Problems to solve:
A - From the Sphinx search article, quote the passage that begins at the words "Identifying the problem" and stops after the words "need to be.".
B - According to the Sphinx search article, how many stores running Mirasvit Sphinx search in emulated mode were seen over the past week?

Given text:
Over the past week, I've seen 5 stores using Mirasvit Sphinx search, set to run in emulated mode - not dedicated mode; that's what spurred me to write up this article. The performance penalty of this particular module in emulated mode is extremely significant, and not just in the magnitudes of seconds - but tens of seconds.
Identifying the problem
Date: Sat, 05 Mar 2016 10:45:32
Action: alert
Host: dh1.cX.sonassihosting.com
Description: loadavg(5min) of 23.1 matches resource limit [loadavg(5min)<13.0]
Remedy: Autoscale initiating
Taking an isolated incident today with a customer on Intensive support, after our proactive monitoring picked up increased server load and MageStack prepared itself to auto-scale. As a matter of course, we always perform a preliminary investigation to identify why the stack wants to scale - so that we can avoid a customer paying for additional resources if they don't need to be.
The symptoms of the issue were,
- Web node errors PHP Errors
server reached pm.max_children
- DB node high load (1,000% MySQL CPU)

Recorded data

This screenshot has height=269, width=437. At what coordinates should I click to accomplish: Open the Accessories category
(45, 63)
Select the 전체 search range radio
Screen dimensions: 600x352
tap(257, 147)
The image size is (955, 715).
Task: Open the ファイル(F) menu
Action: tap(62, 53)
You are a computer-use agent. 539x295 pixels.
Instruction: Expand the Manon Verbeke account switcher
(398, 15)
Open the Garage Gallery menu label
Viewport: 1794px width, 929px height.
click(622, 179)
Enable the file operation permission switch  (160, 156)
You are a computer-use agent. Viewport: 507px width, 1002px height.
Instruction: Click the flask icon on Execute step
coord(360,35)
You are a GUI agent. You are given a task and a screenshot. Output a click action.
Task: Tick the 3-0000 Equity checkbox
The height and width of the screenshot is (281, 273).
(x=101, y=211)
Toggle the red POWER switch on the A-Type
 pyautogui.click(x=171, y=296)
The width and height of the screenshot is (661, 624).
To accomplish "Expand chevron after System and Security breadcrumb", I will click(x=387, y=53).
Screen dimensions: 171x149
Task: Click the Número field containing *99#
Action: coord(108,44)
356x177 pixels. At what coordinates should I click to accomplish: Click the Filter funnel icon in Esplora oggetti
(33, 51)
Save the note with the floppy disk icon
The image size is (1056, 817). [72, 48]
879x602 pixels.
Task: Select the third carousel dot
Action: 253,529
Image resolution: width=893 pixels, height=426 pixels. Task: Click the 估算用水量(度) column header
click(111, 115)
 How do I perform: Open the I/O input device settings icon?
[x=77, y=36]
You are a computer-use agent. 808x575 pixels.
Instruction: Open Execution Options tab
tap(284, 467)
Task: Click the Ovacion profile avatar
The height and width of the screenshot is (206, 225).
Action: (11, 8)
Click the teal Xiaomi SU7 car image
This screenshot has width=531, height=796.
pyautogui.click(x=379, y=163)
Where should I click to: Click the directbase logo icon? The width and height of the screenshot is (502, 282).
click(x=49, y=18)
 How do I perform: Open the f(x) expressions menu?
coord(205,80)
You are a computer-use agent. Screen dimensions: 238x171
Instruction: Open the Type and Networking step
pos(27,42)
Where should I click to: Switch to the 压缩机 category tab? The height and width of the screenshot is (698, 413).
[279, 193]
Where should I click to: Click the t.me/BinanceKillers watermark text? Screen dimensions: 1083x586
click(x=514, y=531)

Answers for the exercise:
A -
Identifying the problem
Date: Sat, 05 Mar 2016 10:45:32
Action: alert
Host: dh1.cX.sonassihosting.com
Description: loadavg(5min) of 23.1 matches resource limit [loadavg(5min)<13.0]
Remedy: Autoscale initiating
Taking an isolated incident today with a customer on Intensive support, after our proactive monitoring picked up increased server load and MageStack prepared itself to auto-scale. As a matter of course, we always perform a preliminary investigation to identify why the stack wants to scale - so that we can avoid a customer paying for additional resources if they don't need to be.

B - Five stores.